### Directions for this task
Count the lines in the material below that contain the string "screenshot", with uppercase and lowercase treated as different. What is the total? Give only the number.

---------- Data listing ----------

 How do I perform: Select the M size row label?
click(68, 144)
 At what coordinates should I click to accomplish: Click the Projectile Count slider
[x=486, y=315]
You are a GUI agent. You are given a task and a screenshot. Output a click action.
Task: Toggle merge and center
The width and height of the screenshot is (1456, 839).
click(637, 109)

----------
---------- Data listing ----------

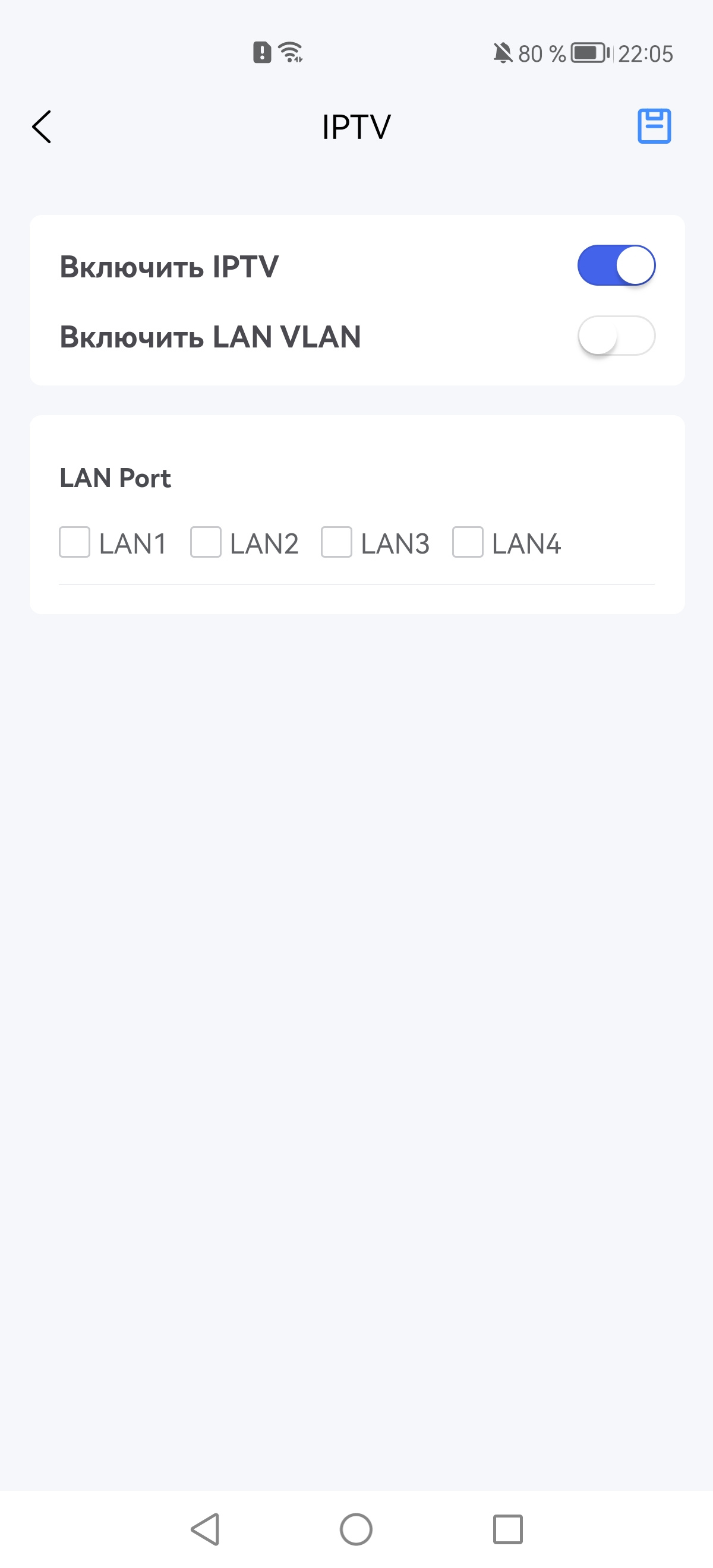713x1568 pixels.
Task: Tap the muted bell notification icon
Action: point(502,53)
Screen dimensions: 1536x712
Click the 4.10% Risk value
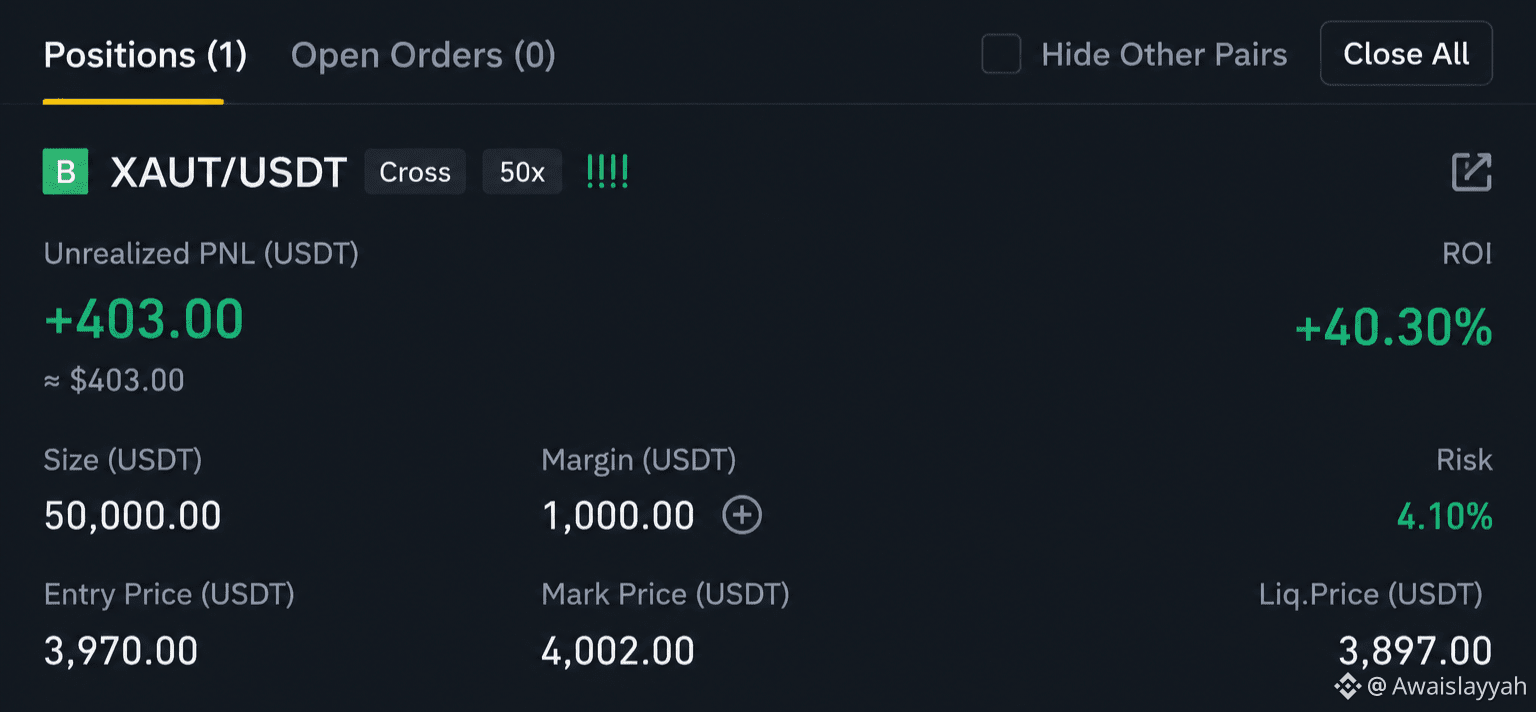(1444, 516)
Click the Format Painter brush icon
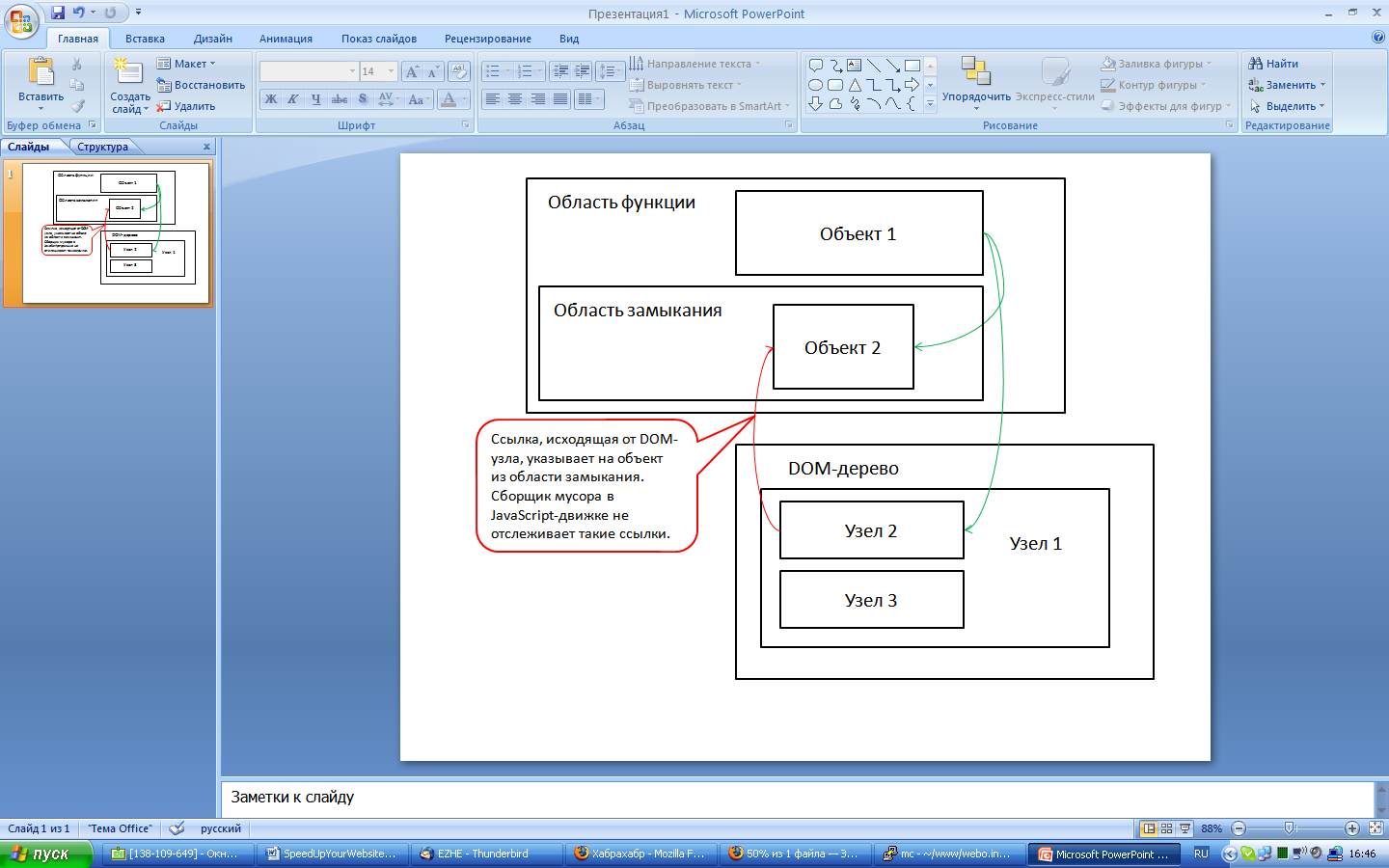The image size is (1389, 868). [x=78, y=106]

----------

### Written solution
2